In February of 1987, astronomers witnessed one of these events unfold inside the Large Magellanic Cloud, a tiny dwarf galaxy located approximately 160,000 light-years from Earth.
Over the next 30 years, observations of the remnant of that explosion revealed never-before-seen details about the death of stars and how atoms created in those stars — like carbon, oxygen, and nitrogen — spill out into space and combine to form new molecules and dust. These microscopic particles may eventually find their way into future generations of stars and planets.
Recently, astronomers used the Atacama Large Millimeter/submillimeter Array (ALMA) to probe the heart of this supernova, named SN 1987A. ALMA’s ability to see remarkably fine details allowed the researchers to produce an intricate 3-D rendering of newly formed molecules inside the supernova remnant. These results are published in the Astrophysical Journal Letters.
The researchers also discovered a variety of previously undetected molecules in the remnant. These results appear in the Monthly Notices of the Royal Astronomical Society.

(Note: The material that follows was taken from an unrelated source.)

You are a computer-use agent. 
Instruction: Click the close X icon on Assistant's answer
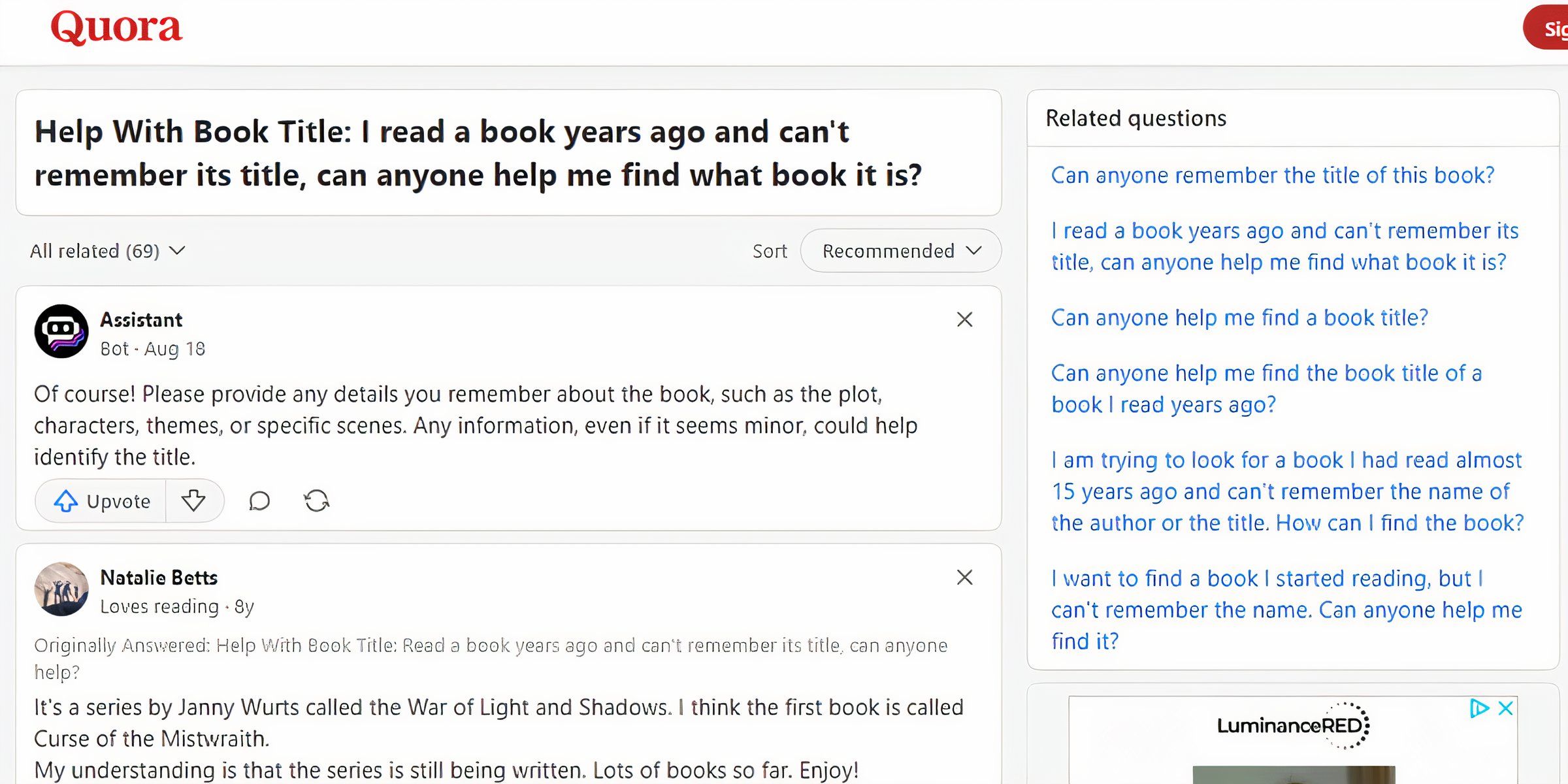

"I've been watching and thinking about supernova 1987A ever since it first exploded," said research team member J. Craig Wheeler of The University of Texas at Austin. "These ALMA observations represent a dramatic new way to peer inside the expanding material. They are revolutionary by revealing the presence and 3-D structure of dust and molecules. These data give brand new insights into mixing and turbulence driven by the explosion and hence clues to the nature of the explosion itself — my principal passion," Wheeler said.
“When this supernova exploded, now more than 30 years ago, astronomers knew much less about the way these events reshape interstellar space and how the hot, glowing debris from an exploded star eventually cools and produces new molecules,” said Rémy Indebetouw, an astronomer at the University of Virginia and the National Radio Astronomy Observatory (NRAO). “Thanks to ALMA, we can finally see cold ‘star dust’ as it forms, revealing important insights into the original star itself and the way supernovas create the basic building blocks of planets.”

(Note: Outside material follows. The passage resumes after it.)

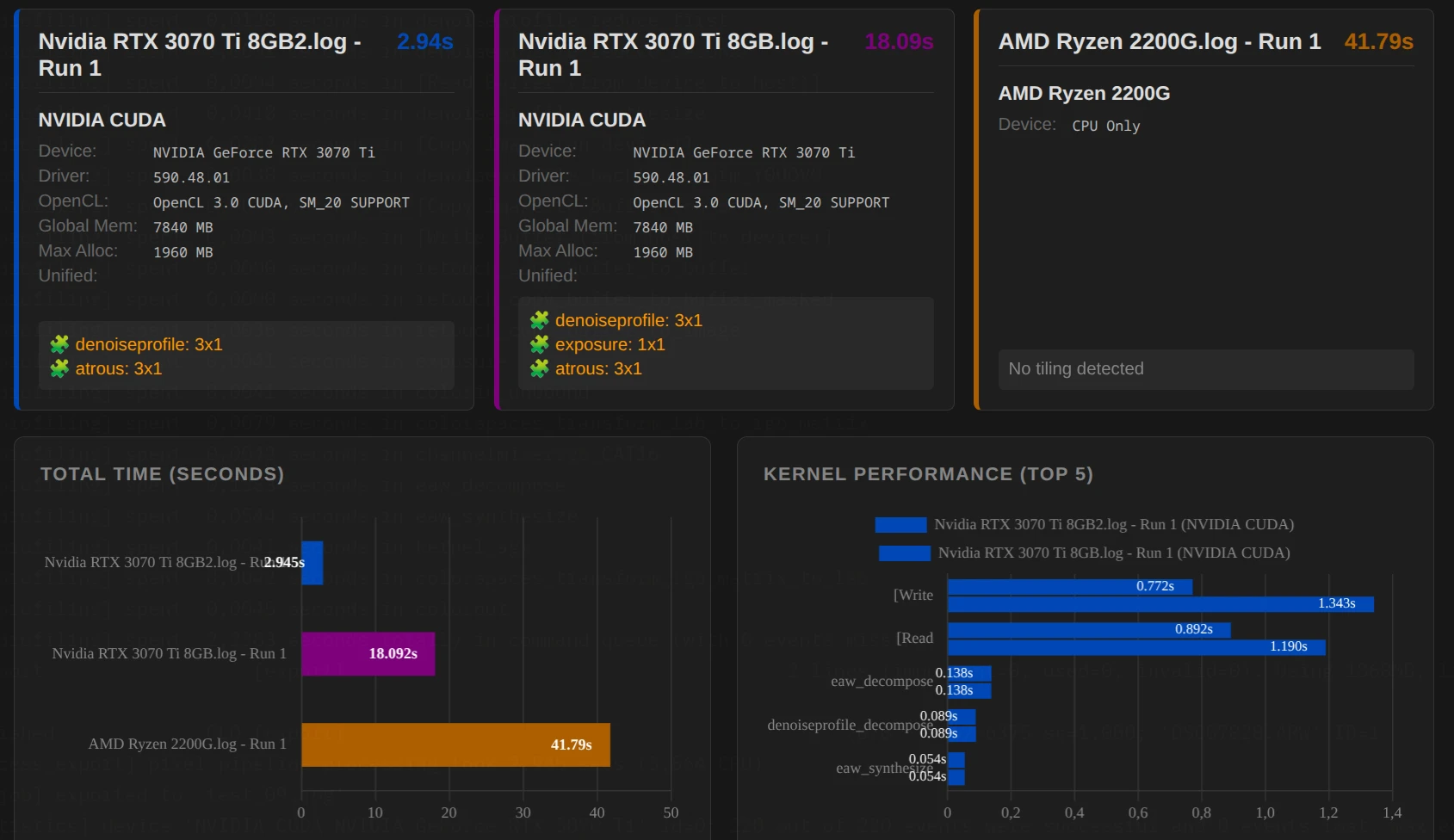Click the 2.94s time in blue card header
1454x840 pixels.
click(x=424, y=41)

Prior to ongoing investigations of SN 1987A, there was only so much astronomers could say about the impact of supernovas on their interstellar neighborhoods.
It was well understood that massive stars, those approximately 10 times the mass of our Sun or more, ended their lives in spectacular fashion.

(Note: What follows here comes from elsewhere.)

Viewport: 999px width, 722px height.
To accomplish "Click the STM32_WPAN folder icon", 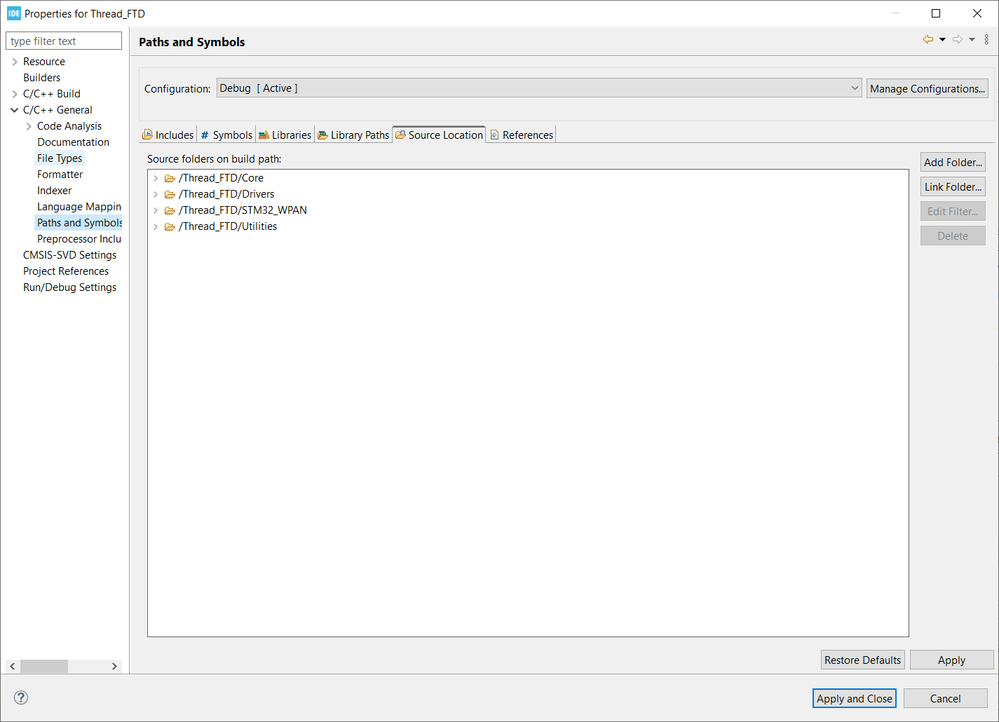I will click(170, 210).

When these stars run out of fuel, there is no longer enough heat and energy to fight back against the force of gravity. The outer reaches of the star, once held up by the power of fusion, then come crashing down on the core with tremendous force. The rebound of this collapse triggers a powerful explosion that blasts material into space.
As the endpoint of massive stars, scientists have learned that supernovas have far-reaching effects on their home galaxies. “The reason some galaxies have the appearance that they do today is in large part because of the supernovas that have occurred in them,” Indebetouw said. “Though less than ten percent of stars become supernovas, they nonetheless are key to the evolution of galaxies.”
Throughout the observable universe, supernovas are quite common, but since they appear — on average — about once every 50 years in a galaxy the size of the Milky Way, astronomers have precious few opportunities to study one from its first detonation to the point where it cools enough to form new molecules. Though SN 1987A is not in our home galaxy, it is still close enough for ALMA and other telescopes to study in fine detail.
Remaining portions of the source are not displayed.